**PROBLEMA BREVE**
Prosigue el texto sobre la enseñanza de la lectura y la escritura académicas a partir de su última oración.

**TEXTO EXTRAÍDO**
________________

Si se asume lo que han mostrado los estudios sobre géneros textuales desde una perspectiva sociorretórica (Bazerman, 1988; Freedman, 1994), resulta preciso admitir que aprender a leer y a escribir para propósitos específicos no es incorporar técnicas ni practicar análisis discursivos sino involucrarse en un proceso de enculturación (Prior y Bilbro, 2011), lo cual incluye adquirir herramientas para desenvolverse en una actividad social mientras se participa en ella. Para esta perspectiva, los géneros no son clases de texto, formas que puedan transmitirse verbalmente, sino categorías de acciones retóricas en respuesta a situaciones recurrentes: "[...] si los géneros representan acciones, deben contener la situación y el motivo porque la acción humana [.] es interpretable sólo en un contexto de situación y a través de la atribución de motivos" (Miller, 1984:152).

Enseñar géneros académicos es, entonces, posibilitar que los alumnos se incluyan en situaciones discursivas típicas de comunidades especializadas, según propósitos, significados y valores compartidos. Aprender a leer y a escribir significa formarse para participar y pertenecer a ellas:

[...] quienes escriben están aprendiendo no sólo a comunicarse de modos particulares sino que están aprendiendo cómo "ser" tipos particulares de personas, es decir, a escribir "como académicos", "como geógrafos", "como científicos sociales". Por ende, la escritura académica concierne también a la identidad personal y social (Curry y Lillis, 2003:10).

En contraposición, buena parte de los talleres en nuestro entorno suele "hacer practicar" a través de ejercicios, lo cual difiere de enseñar a participar en una práctica social. Observamos tres tipos de talleres: los cursos remediales (aquellos que instruyen sobre propiedades básicas de la escritura: ortografía, gramática), los que analizan y ejercitan aspectos discursivos para ser transferidos a las materias restantes, y los que ayudan a ejercer acciones sociales contextualizadas. Tanto el primero como el segundo tipo contrastan con el tercero porque abordan atributos parciales del lenguaje propedéuticamente, es decir, como preparatorios del futuro uso completo y situado. El tercer tipo preserva la práctica integral y su sentido en el presente y, si bien propone reflexionar sobre cuestiones normativas y discursivas focalizadas, lo hace en función de su utilidad para consolidar el aprendizaje de las prácticas que ayuda a desarrollar, y no anteponiéndolo a éstas.

________________

**EXTRACTO DE DATOS**
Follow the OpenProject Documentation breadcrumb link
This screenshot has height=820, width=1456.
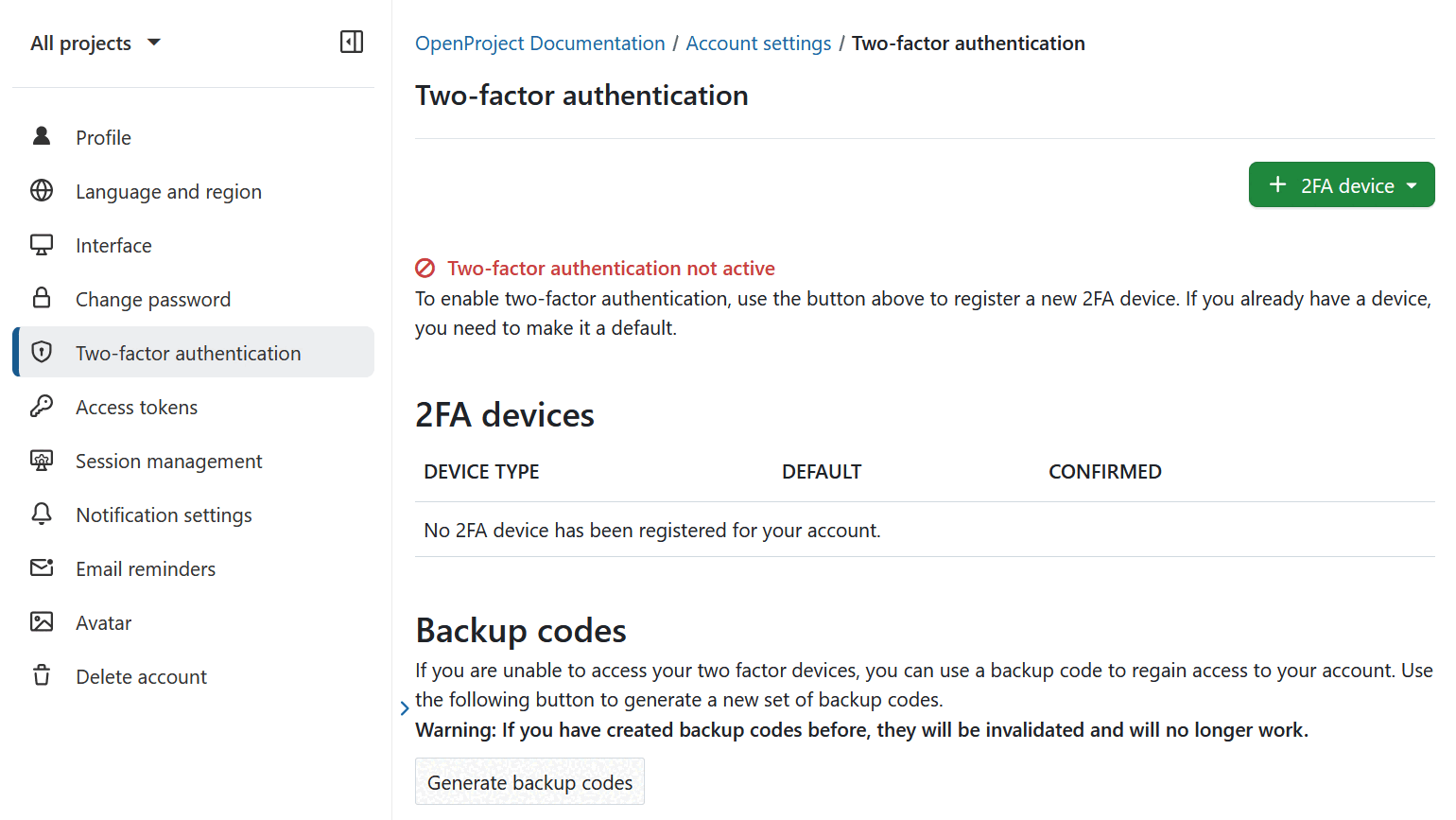tap(540, 44)
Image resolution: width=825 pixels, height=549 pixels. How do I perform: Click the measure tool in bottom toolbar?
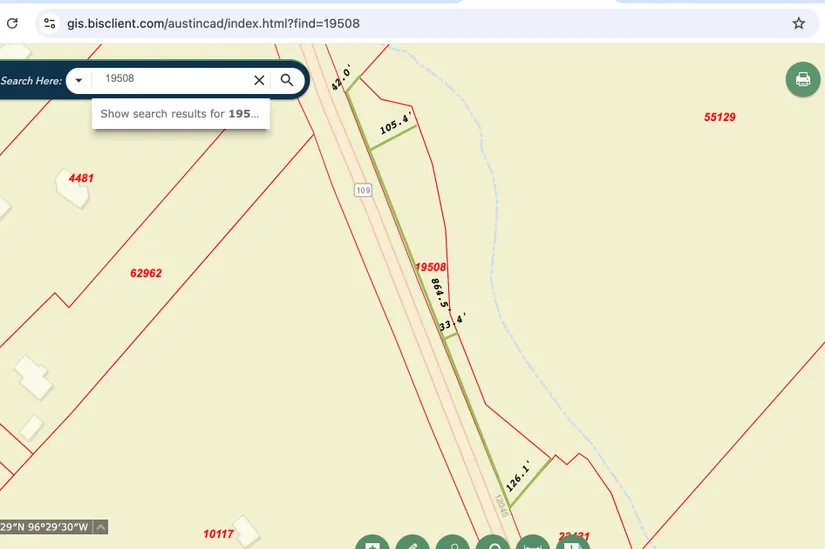532,543
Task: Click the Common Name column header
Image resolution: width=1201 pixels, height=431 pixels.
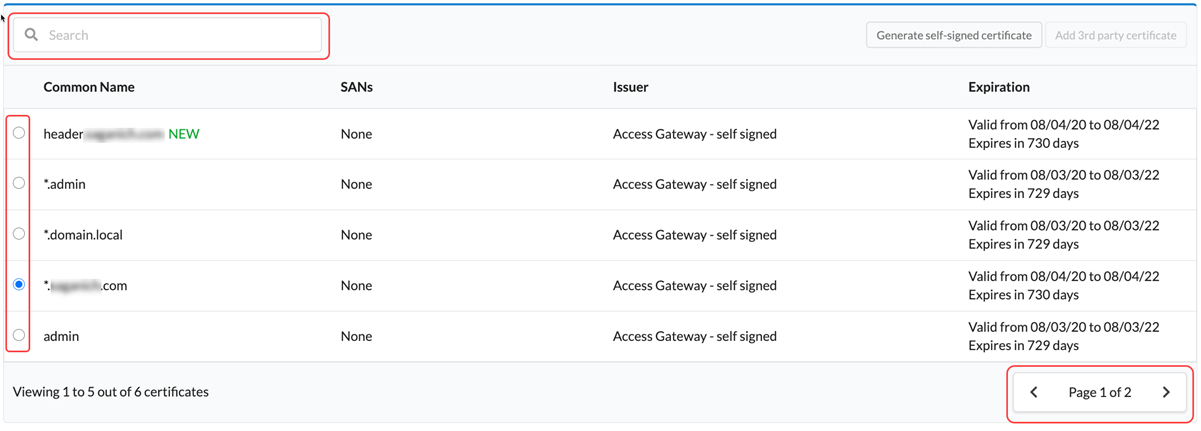Action: pyautogui.click(x=89, y=87)
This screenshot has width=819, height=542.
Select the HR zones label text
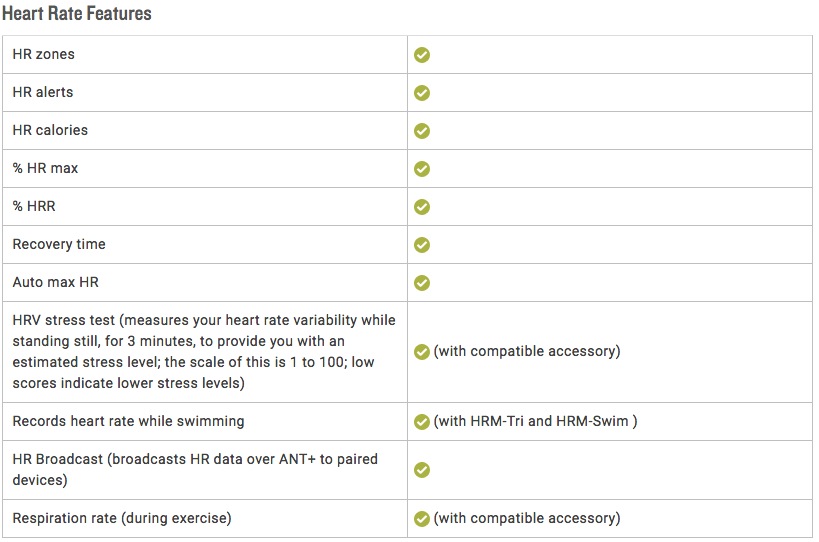pos(43,54)
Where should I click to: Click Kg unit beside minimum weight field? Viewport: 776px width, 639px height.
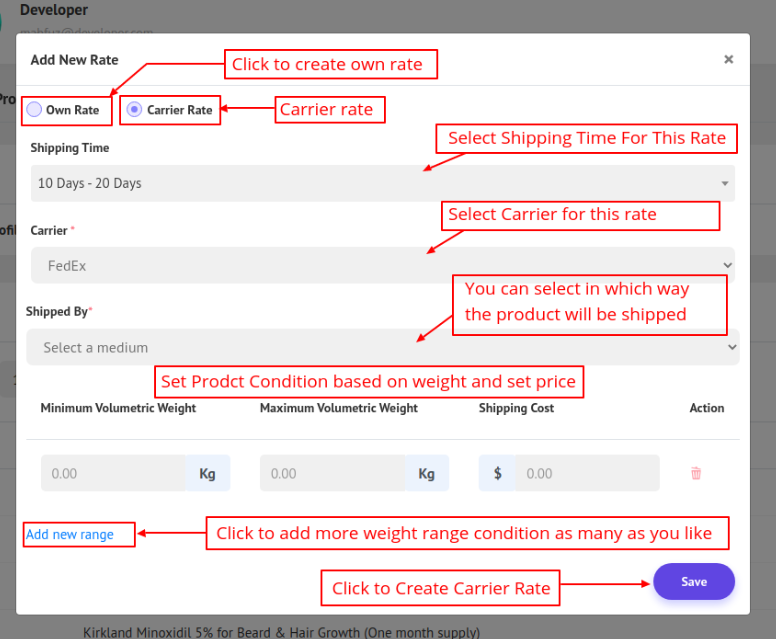207,473
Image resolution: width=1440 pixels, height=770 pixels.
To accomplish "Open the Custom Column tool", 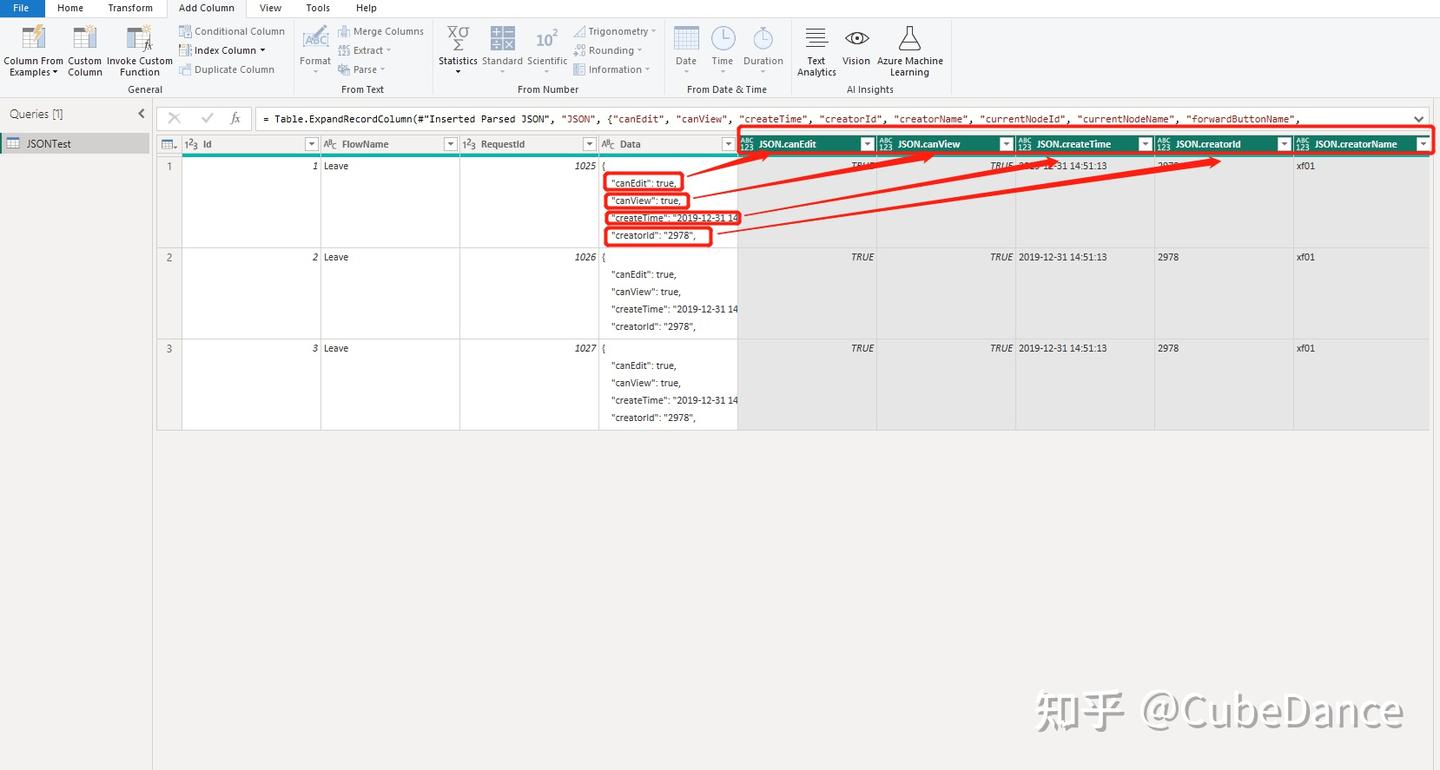I will (x=85, y=38).
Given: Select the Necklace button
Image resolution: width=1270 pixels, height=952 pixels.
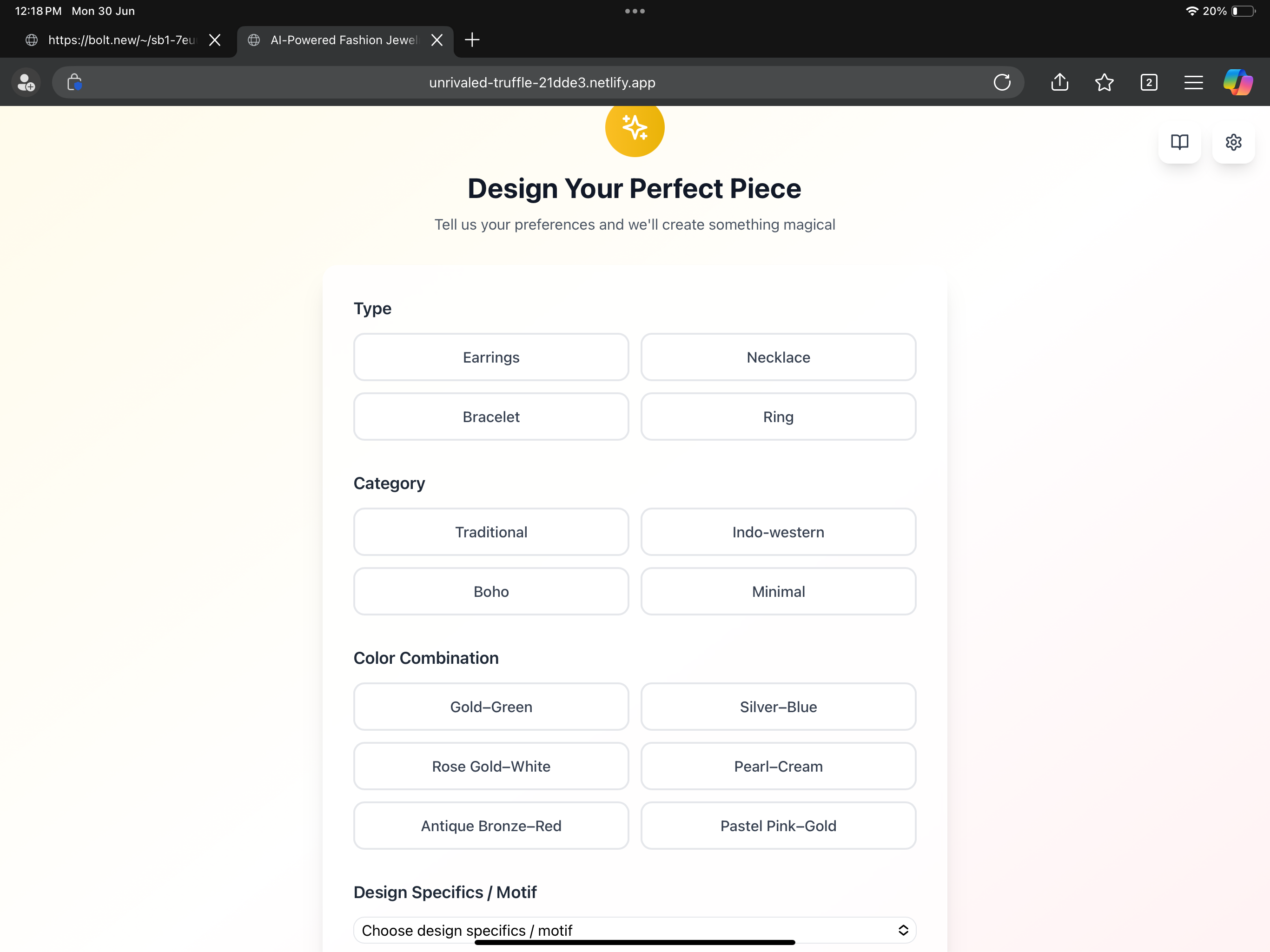Looking at the screenshot, I should point(778,357).
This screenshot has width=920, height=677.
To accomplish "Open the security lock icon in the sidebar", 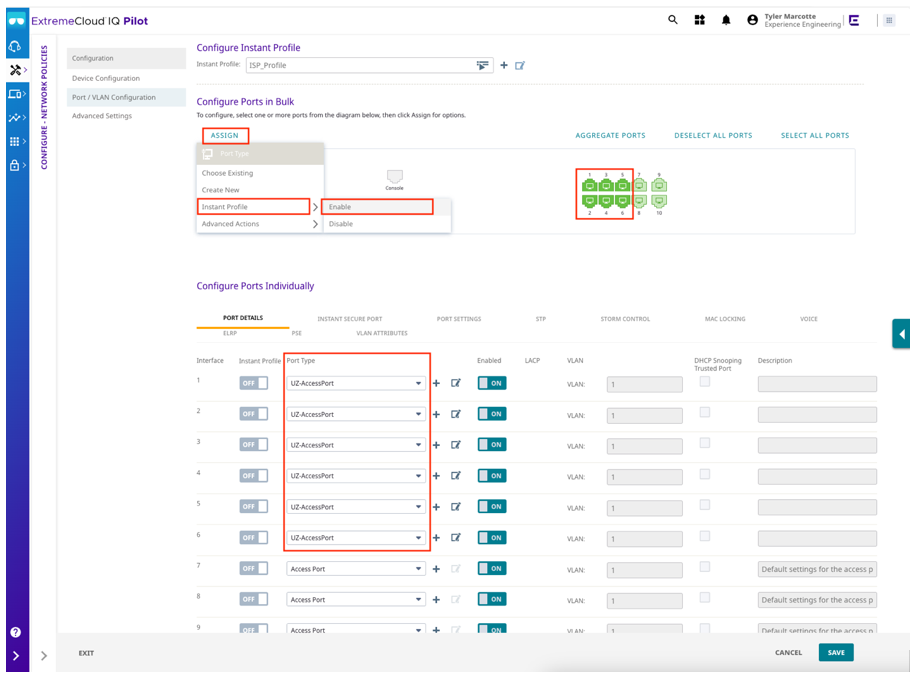I will (13, 165).
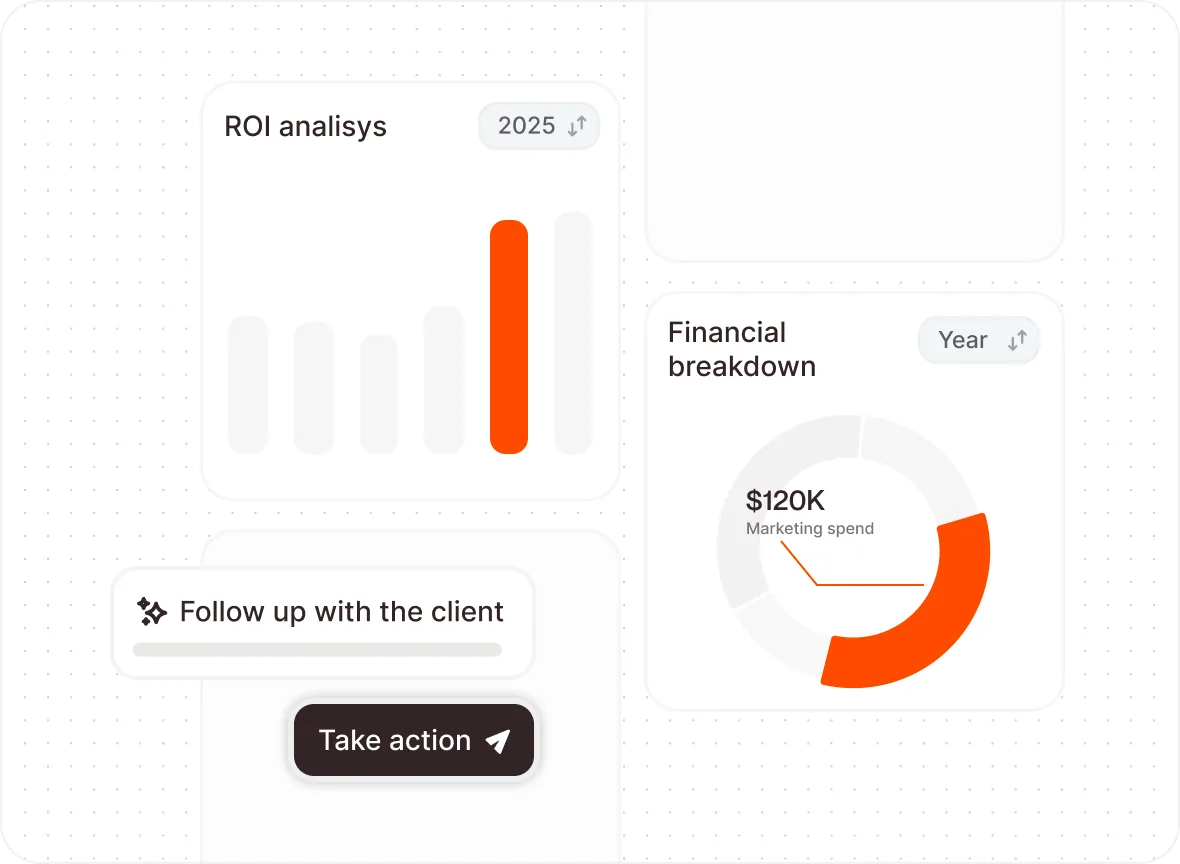Click the first gray bar in ROI chart

(x=248, y=385)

________________

**RESPUESTA AL PROBLEMA**
Como ejemplo de este tercer tipo, puede mencionarse uno de los primeros talleres de lectura y escritura, que se puso en marcha en la Universidad de Buenos Aires dentro de la asignatura Semiología, en el primer año universitario de una institución pública gratuita, a la que se accede sin examen. Dos décadas atrás, este taller surgió frente a la necesidad de los alumnos de recibir orientación para leer y escribir los textos requeridos en ella (Di Stefano, Pereira y Reale, 1988; Pereira, 2006). La idea original era, por tanto, ayudar a los ingresantes a desenvolverse en la cultura académica de una materia específica. Estaba impartido por docentes formados en esa materia. Con el tiempo, sin embargo, algunos talleres derivados de éstos fueron implícitamente asumiendo el enfoque de que debían entrenar a los alumnos para escribir y leer en las demás asignaturas, transformando el propósito original de enseñar una práctica contextualizada en aprestar, a través de ejercitaciones, una habilidad general para aplicar en el futuro.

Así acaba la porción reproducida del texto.